Роль Алекса Стара в этом проекте выходит далеко за рамки традиционной незаменимой функции хорошего редактора. И наконец, я должен поблагодарить Джейн Шелдон, которая делала острые замечания по черновикам, замечала в море интересных животных, вдохновляла и подавала идеи, а также терпеливо переносила растущие количества соленой воды и неопрена в нашей тесной квартирке на побережье, где обдумывалась эта книга.
Среди современных головоногих выделяют еще и отряд вампироморфов, с единственным глубоководным видом Vampyroteuthis infernalis , имеющим общие черты как с кальмарами, так и с осьминогами, но обладающим некоторыми уникальными особенностями строения. В то же время кальмары и каракатицы в современной системе головоногих разнесены по нескольким различным отрядам, так что сами по себе они оказываются не таксономическими группами, а жизненными формами головоногих.

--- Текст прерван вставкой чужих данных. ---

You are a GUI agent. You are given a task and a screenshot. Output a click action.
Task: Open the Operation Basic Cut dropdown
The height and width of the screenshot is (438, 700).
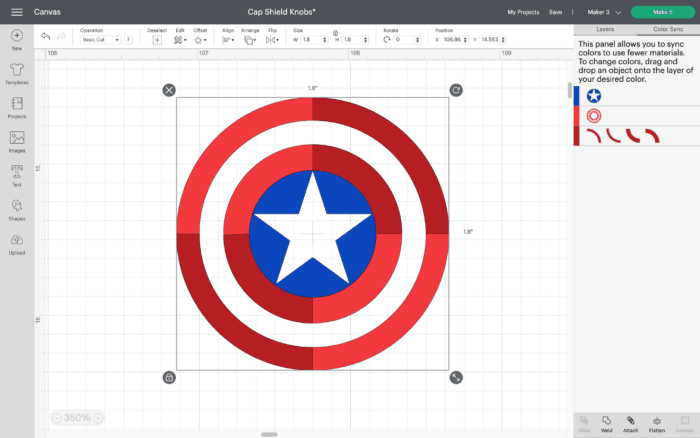click(101, 40)
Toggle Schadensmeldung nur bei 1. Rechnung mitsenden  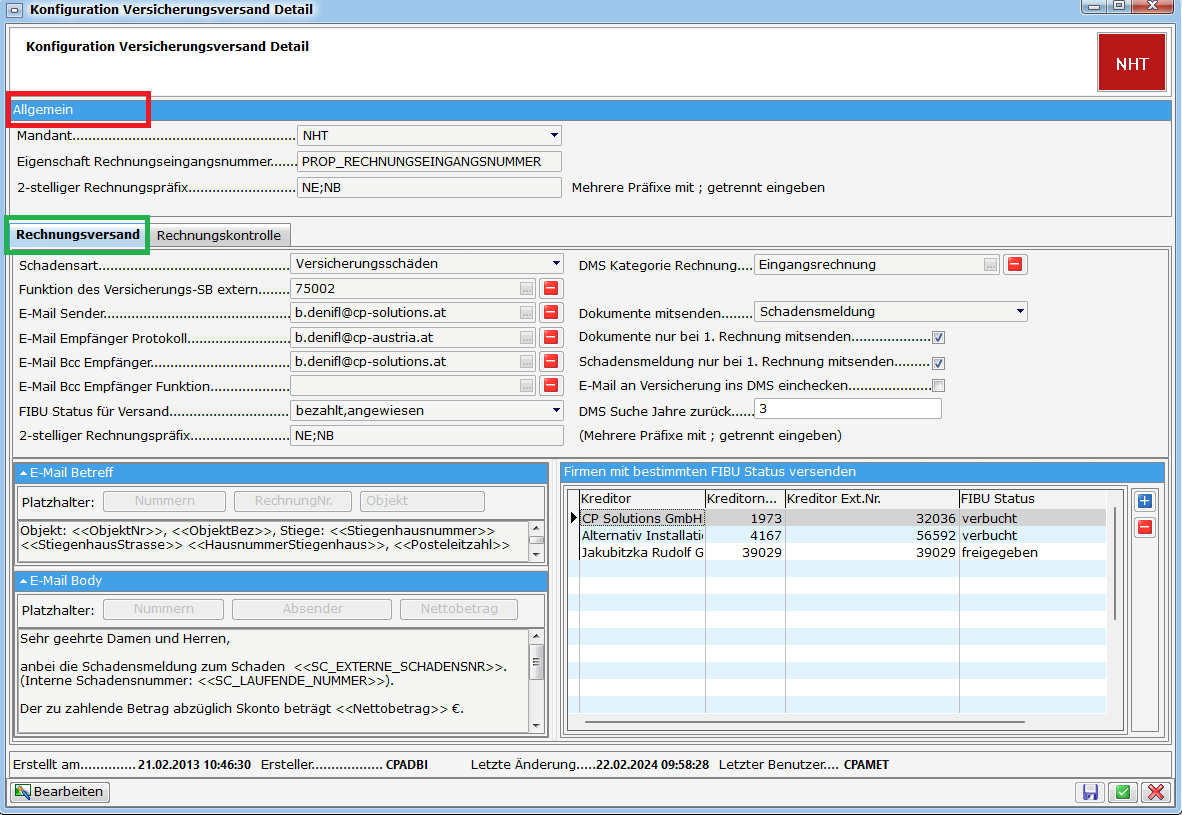(x=938, y=362)
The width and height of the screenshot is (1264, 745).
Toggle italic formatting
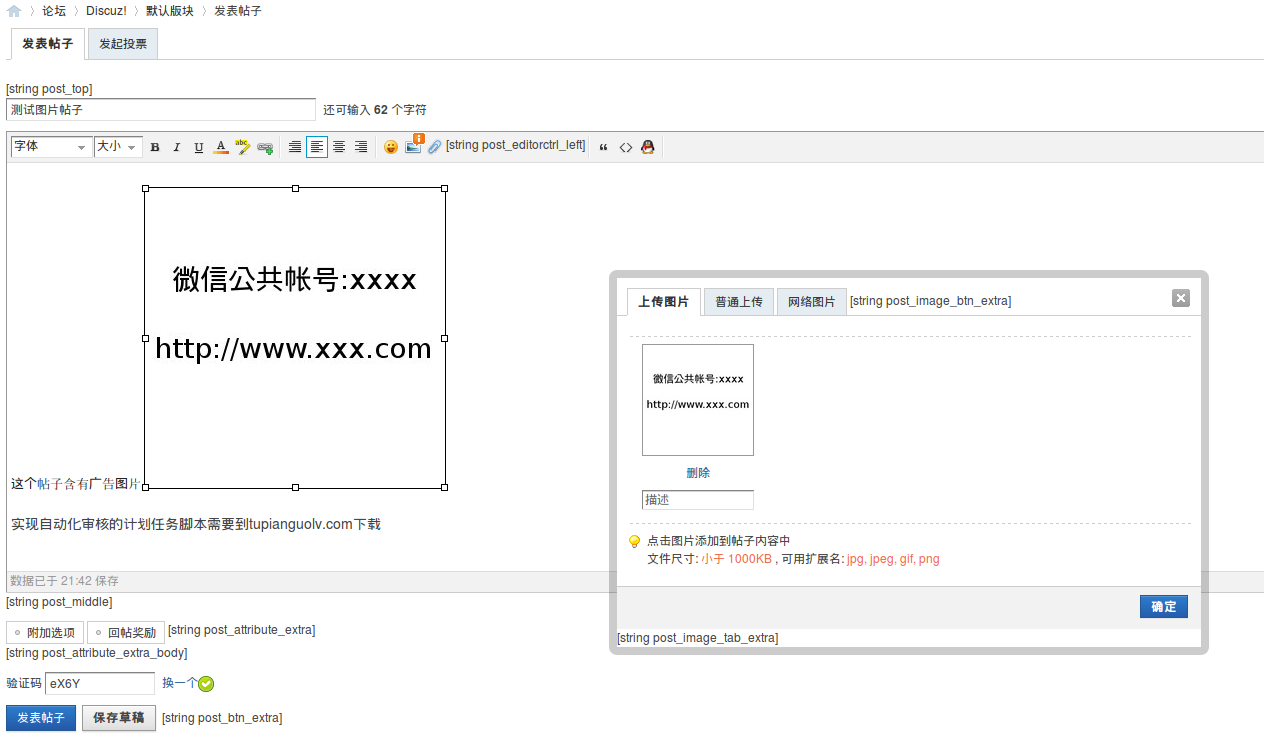177,146
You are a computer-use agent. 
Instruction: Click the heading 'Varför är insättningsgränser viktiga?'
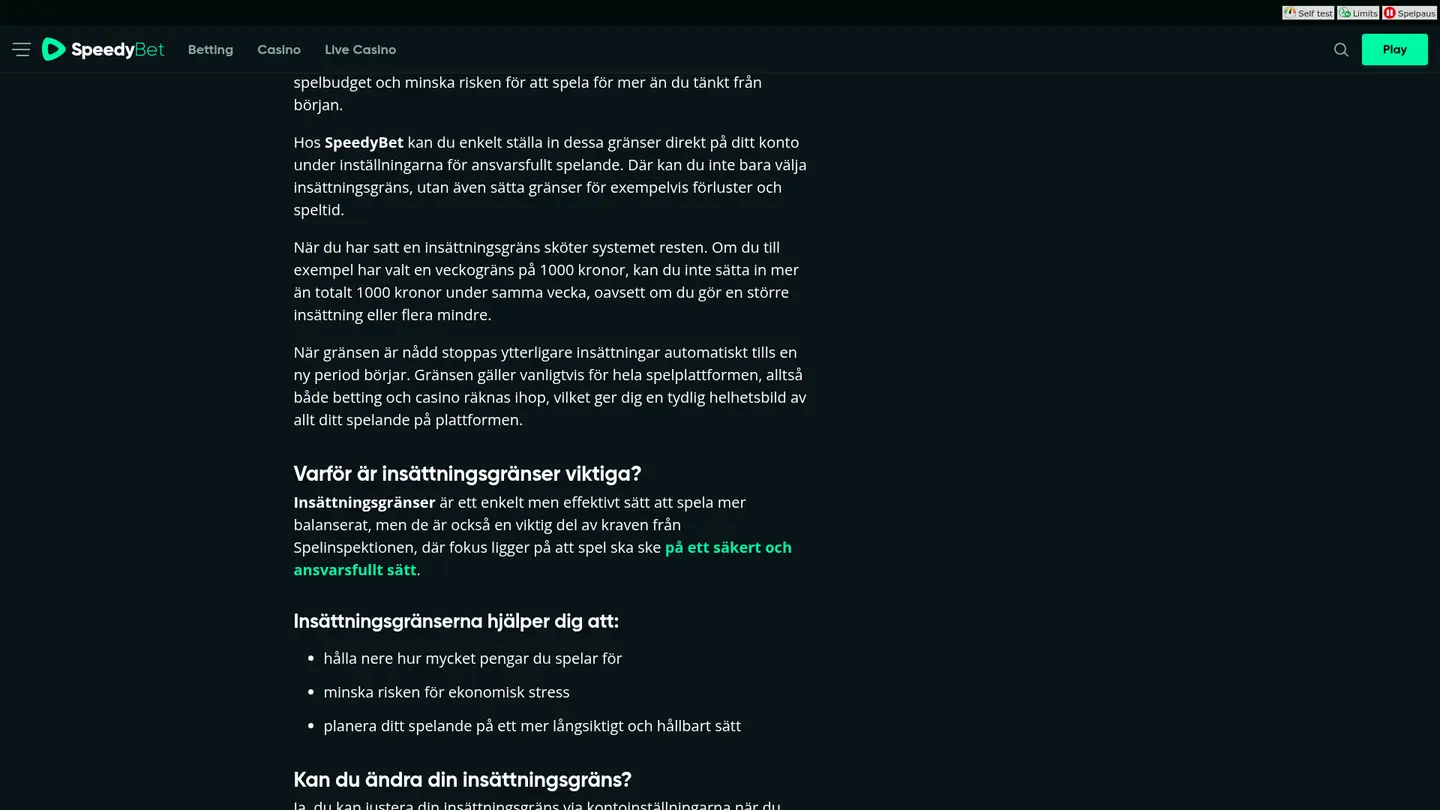(x=467, y=474)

Идею «древа жизни» широко использовал Дарвин в «Происхождении видов». Дарвин был не первым, кто представил древовидную схему отношений между видами, по его собственному признанию. Его новаторство состояло в том, что он придал этому древу историческое, генеалогическое значение. В некотором смысле Дарвин воспринял идею древа более буквально , чем его предшественники, как гласит его изящная формулировка в знаменитом отрывке: «Родство всех существ одного класса иногда изображают в форме большого дерева. Я думаю, что это сравнение очень близко к истине» (Дарвин, Чарльз. Происхождение видов путем естественного отбора. Изд. 2-е, доп. / Пер. с англ. К. А. Тимирязева под ред. Я. М. Галла и др. М.: РАН, 2001. С. 117). Об истории «древовидной» модели в биологии см. Robert O’Hara, «Representations of the Natural System in the Nineteenth Century», Biology and Philosophy 6 (1991): 255–274. Существуют исключения, не вписывающиеся в древовидную схему, особенно за пределами царства животных: см. мою книгу Philosophy of Biology (Princeton, NJ: Princeton University Press, 2014). Живое и доступное изложение истории животных, где в центре внимания именно древовидная структура, дается в книге Ричарда Докинза «Рассказ предка. Паломничество к истокам жизни» (М.: АСТ, 2015; пер. с англ. С. Долотовской).